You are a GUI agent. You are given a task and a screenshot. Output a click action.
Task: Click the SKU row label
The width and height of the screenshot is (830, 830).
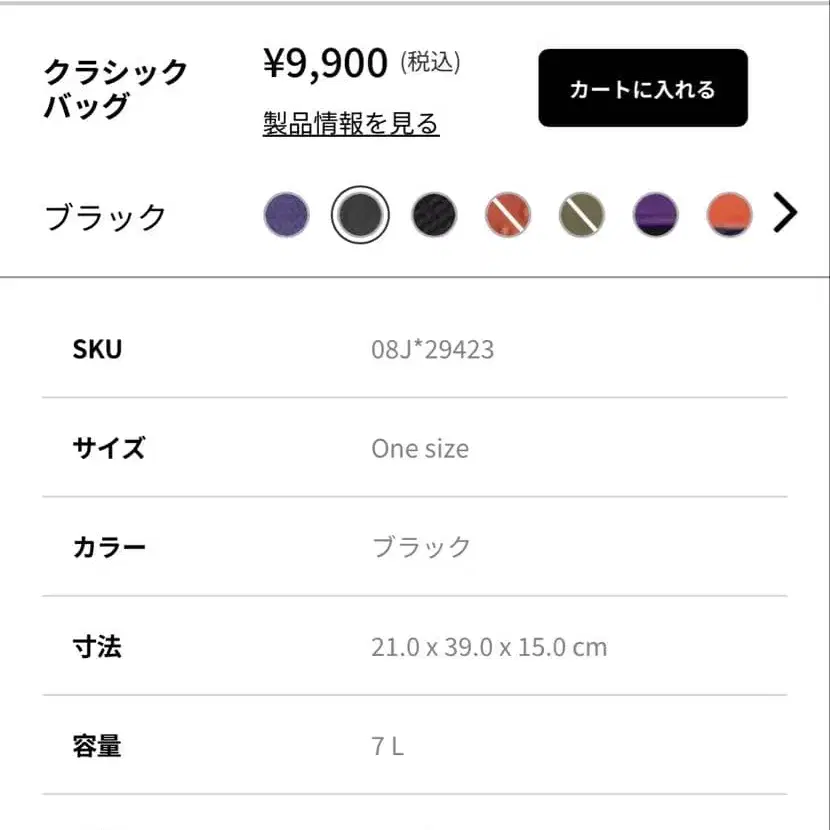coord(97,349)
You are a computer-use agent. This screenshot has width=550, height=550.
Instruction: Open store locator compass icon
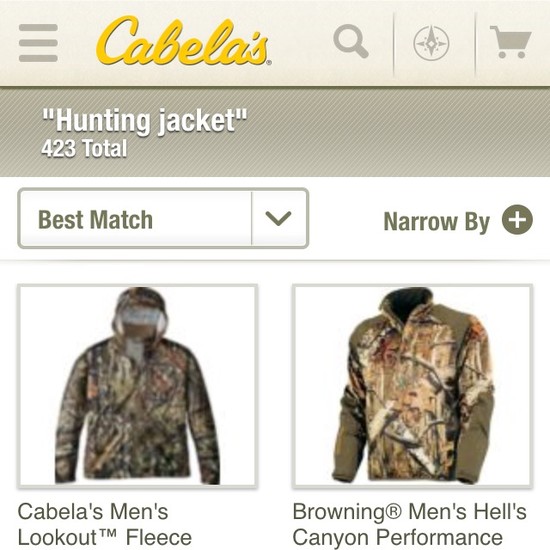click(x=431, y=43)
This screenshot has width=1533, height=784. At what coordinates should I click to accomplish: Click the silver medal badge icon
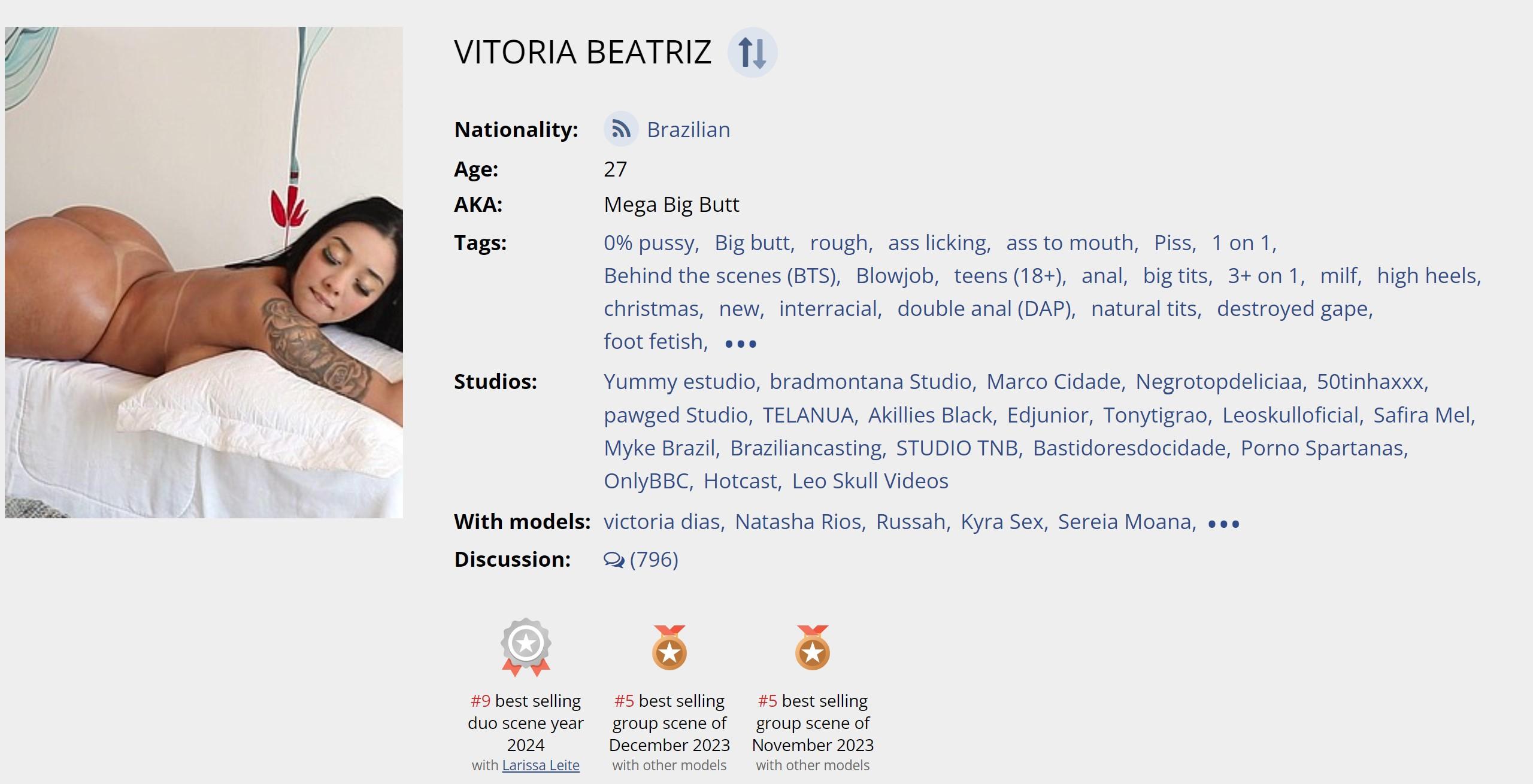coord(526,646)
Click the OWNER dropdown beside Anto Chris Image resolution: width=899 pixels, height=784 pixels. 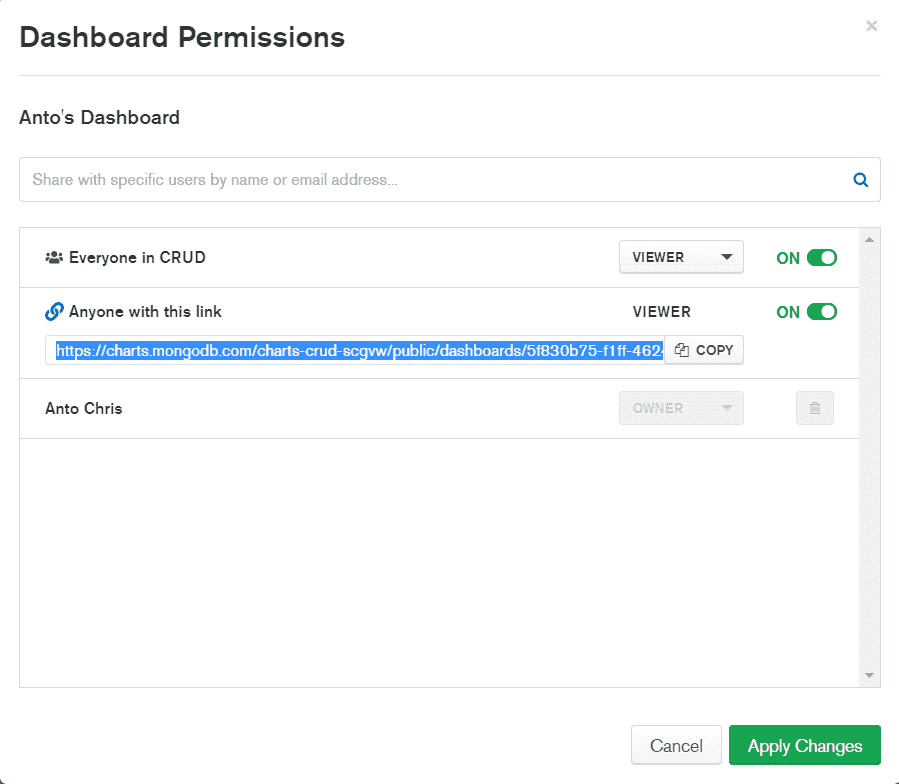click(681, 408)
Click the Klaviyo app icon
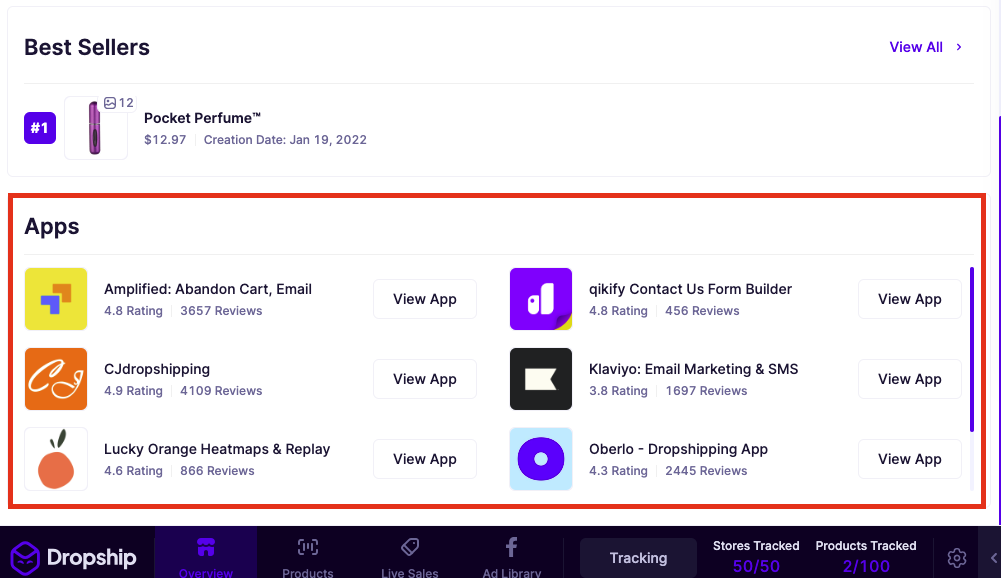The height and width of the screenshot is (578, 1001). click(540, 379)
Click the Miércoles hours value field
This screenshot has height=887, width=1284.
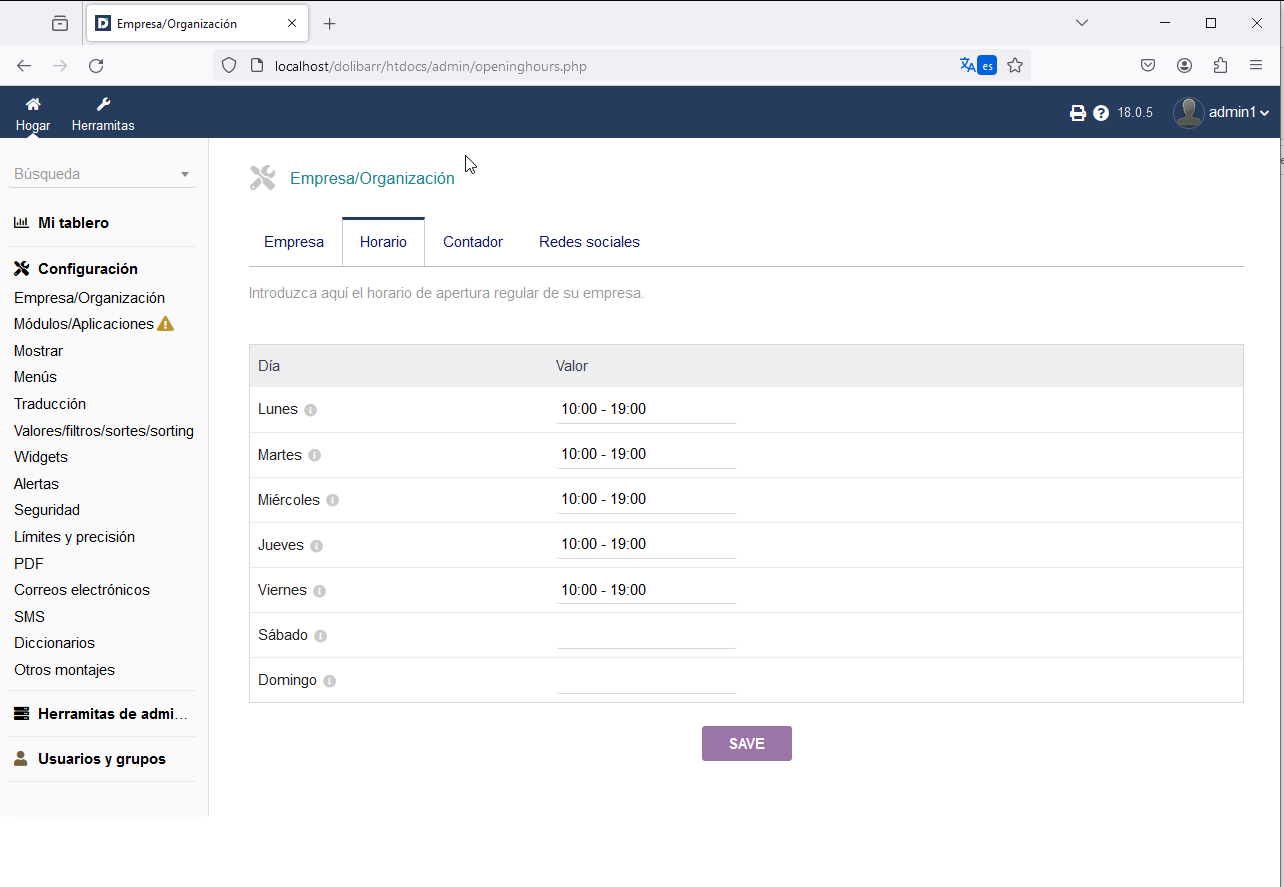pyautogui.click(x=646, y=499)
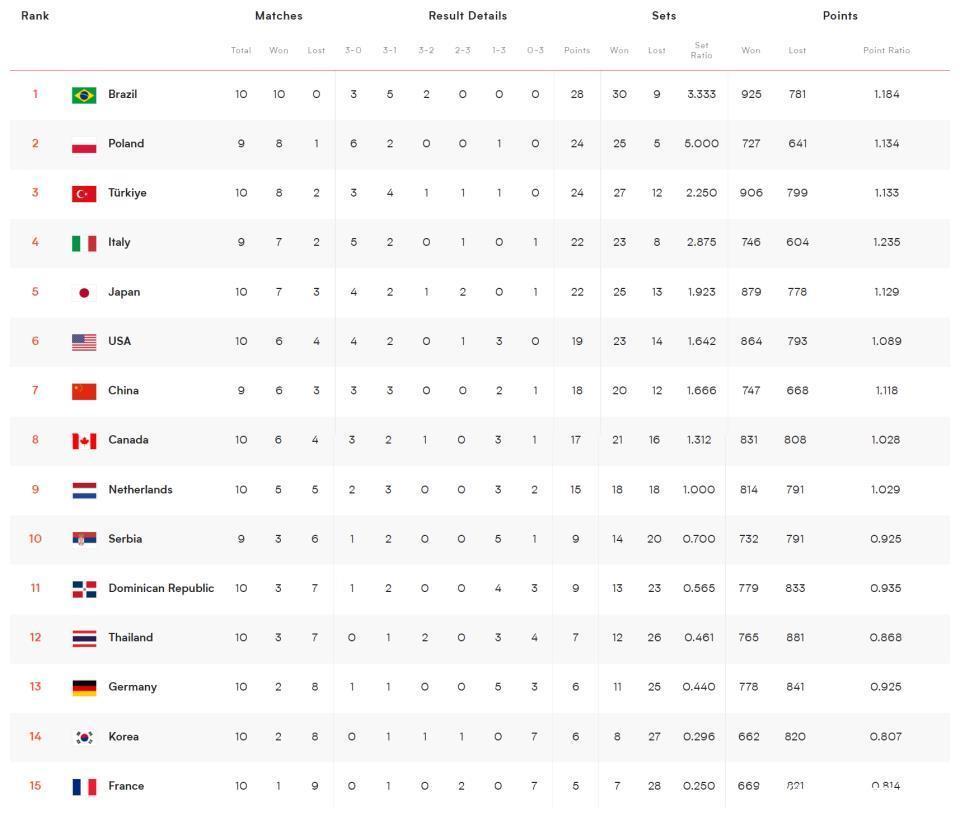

▬▬▬

Your task -
Everything from the line with "Click the Miércoles hours value field" through the final line of the material is to be returned exactly, both ends included, apart from the pictures.

Answer section -
Click the Miércoles hours value field
This screenshot has height=887, width=1284.
pyautogui.click(x=646, y=499)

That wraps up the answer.